The renowned ceramicist Edmund de Waal became the fifth generation to inherit this small and exquisite collection of netsuke. Entranced by their beauty and mystery, he determined to trace the story of his family through the story of the collection. The netsuke—drunken monks, almost-ripe plums, snarling tigers—were gathered by Charles Ephrussi at the height of the Parisian rage for all things Japanese. Charles had shunned the place set aside for him in the family business to make a study of art, and of beautiful living. An early supporter of the Impressionists, he appears, oddly formal in a top hat, in Renoir’s Luncheon of the Boating Party. Marcel Proust studied Charles closely enough to use him as a model for the aesthete and lover Swann in Remembrance of Things Past.

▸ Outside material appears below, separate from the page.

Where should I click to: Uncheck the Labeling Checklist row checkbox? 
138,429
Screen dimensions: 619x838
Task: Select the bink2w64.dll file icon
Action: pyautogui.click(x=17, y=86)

Charles gave the carvings as a wedding gift to his cousin Viktor in Vienna; his children were allowed to play with one netsuke each while they watched their mother, the Baroness Emmy, dress for ball after ball. Her older daughter grew up to disdain fashionable society. Longing to write, she struck up a correspondence with Rilke, who encouraged her in her poetry.
The Anschluss changed their world beyond recognition. Ephrussi and his cosmopolitan family were imprisoned or scattered, and Hitler’s theorist on the “Jewish question” appropriated their magnificent palace on the Ringstrasse. A library of priceless books and a collection of Old Master paintings were confiscated by the Nazis. But the netsuke were smuggled away by a loyal maid, Anna, and hidden in her straw mattress. Years after the war, she would find a way to return them to the family she’d served even in their exile.
In The Hare with Amber Eyes, Edmund de Waal unfolds the story of a remarkable family and a tumultuous century. Sweeping yet intimate, it is a highly original meditation on art, history, and family, as elegant and precise as the netsuke themselves.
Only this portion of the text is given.